“Una voce dal Profondo”: il viaggio di Rumiz nel passato Sommerso dell’Italia
Nel libro edito per Feltrinelli, Una voce dal Profondo, Paolo Rumiz ci guida in un viaggio affascinante attraverso il passato sommerso dell’Italia, un mondo segnato da eruzioni, terremoti e invasioni, ma anche ricco di storia e mistero. Attraverso le sue parole, scopriamo un legame profondo, ma anche politico, tra le persone e il territorio, un connubio tra il Sopra e il Sotto, tra razionale e irrazionale.
Dal cuore delle isole Eolie, fino alle terre dell’Irpinia e oltre, Rumiz ci conduce lungo una traccia di testimonianze e storie che svelano l’anima multiforme e vibrante dell’Italia.
«Era la fotografia di un mondo ricco e senza pace, segnato da eruzioni, terremoti, invasioni e guerre, che tuttavia attiravano da millenni un’umanità capace di abbarbicarsi a ciò che di più instabile, pericoloso e precario la Terra poteva esprimere».
Un sussurro – che giunge in lontananza, dal cuore della terra, come un lamento di anime perse, provenienti dalla bocca di un remoto vulcano in mezzo al mare – sveglia Rumiz, nel cuore della notte.
L’autore si trova ad Alicudi – la più occidentale delle isole Eolie – quando sente il richiamo del Sommerso e ha un’intuizione: viaggiare e raccontare la storia intima di ciò che abita sotto le fondamenta dell’Italia.
Lì sotto c’è un mondo nascosto, che non vedremo mai. Ciò non significa che dobbiamo ignorarne la storia.
Il libro di Paolo Rumiz – edito per Feltrinelli – è un resoconto dei viaggi, compiuti dall’autore dal 2009 a 2023.
Il viaggio di Rumiz unisce scienza e anima, razionale e irrazionale o – come li definisce lui – il Sopra e il Sotto: la grande sensibilità negli occhi dell’autore dà una visione straordinaria del viscerale legame tra le persone e la storia del territorio.
«Chissà se esiste un rapporto tra la morfologia dei luoghi e il carattere delle persone».
La lettura delle prime pagine di questo libro provoca una curiosità verso l’ignoto: Rumiz prende per mano il proprio lettore e lo conduce verso scenari che egli stesso ha abilmente costruito per un pubblico probabilmente inconsapevole di volerne sapere sempre di più sull’argomento.
La storia che l’autore racconta ripercorre l’Italia dal profondo Sud: la Sicilia, punto zero del viaggio nel mondo delle tenebre, la Calabria, segnata dalla sua visibile grecità, la Basilicata, che era stata greca, normanna, sveva, ebraica, bizantina e longobarda.
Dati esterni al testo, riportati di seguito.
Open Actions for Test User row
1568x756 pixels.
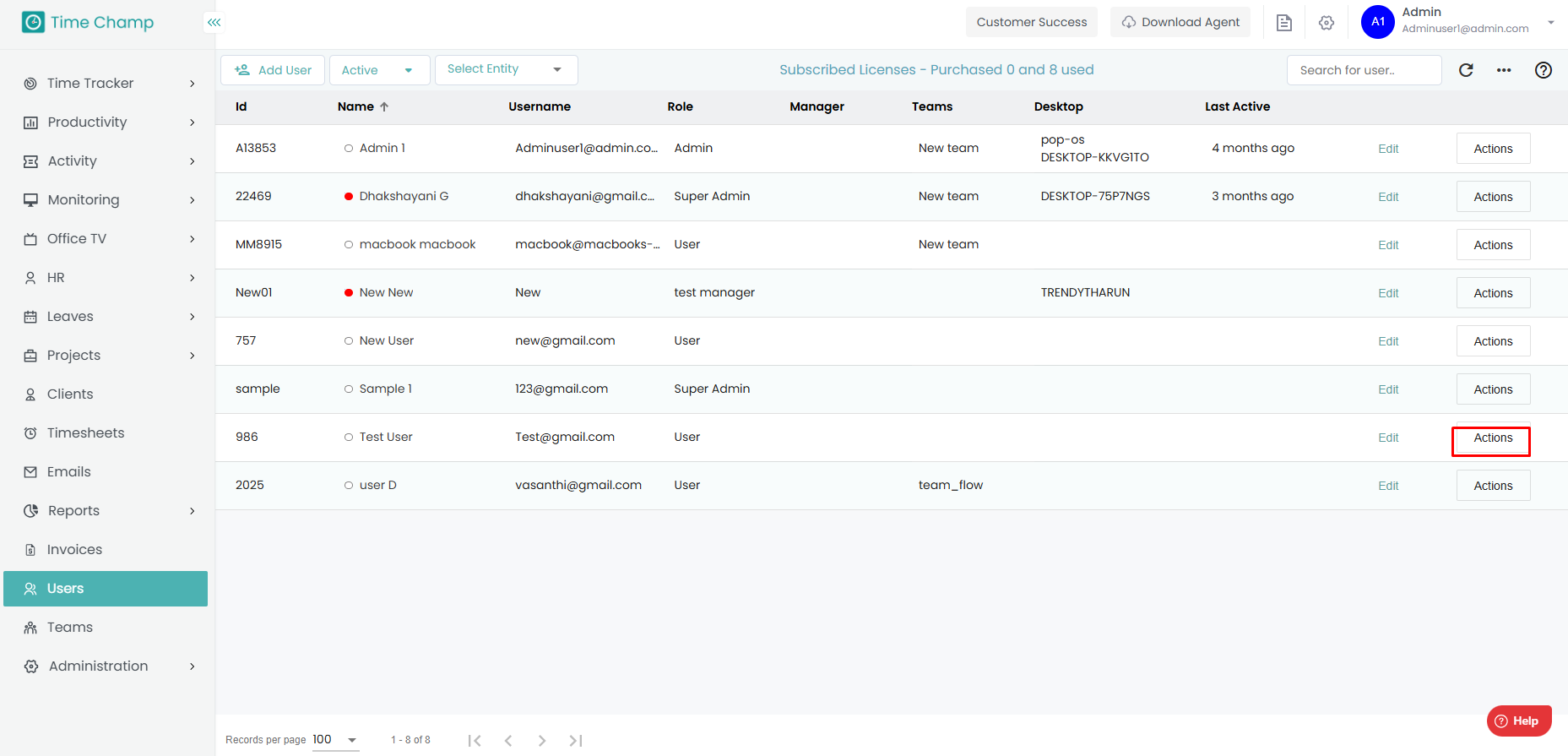(1493, 438)
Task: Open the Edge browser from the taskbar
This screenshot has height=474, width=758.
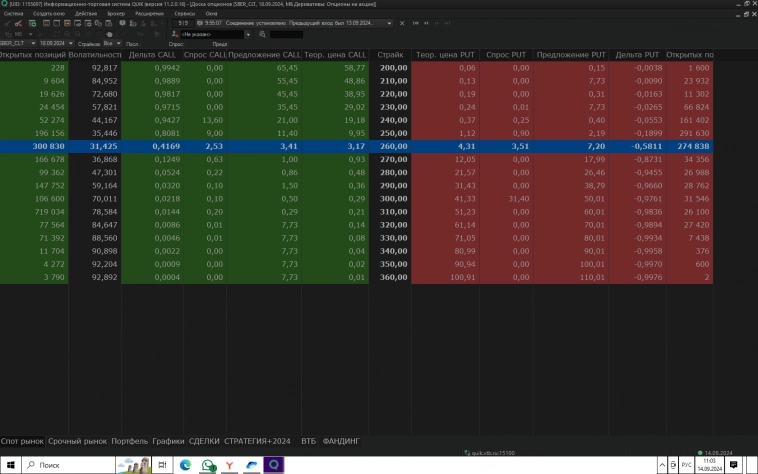Action: coord(185,465)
Inevitabile tappa: l’Irpinia – resa lo snodo più importante della Via Appia dagli antichi romani e segnata dal terremoto – e Napoli, dove tutto si mescola. Per poi giungere ad Amatrice, condannata e segnata dal suo destino.
Ogni tappa del percorso rivela un’identità plasmata da secoli di storia, eruzioni, terremoti e contaminazioni culturali.
Il racconto è pregno di voci e testimonianze di persone che hanno vissuto sulla propria pelle la forza ineluttabile della natura. Rumiz non sta solo raccontando i dettagli e i retroscena geologici dei terremoti, dei fondali marini e dei vulcani, ma sta scavando e riportando alla luce l’anima italiana.
Seppur vengano fuori identità regionali contrastanti e uniche le une rispetto alle altre, l’Itala fa da sfondo. E il risultato è quello di una nazione segnata da un forte legame tra un Sopra e un Sotto, entrambi in continuo movimento e aperti alla contaminazione.
E proprio quando il viaggio di Rumiz volge al termine, si abbraccia la consapevolezza di un legame indissolubile tra ciò che siamo e ciò che siamo stati: figli di una terra complicata, ricca di contraddizioni e problemi, che continua a ispirare e a sorprendere, a partire dalle sue profondità più nascoste.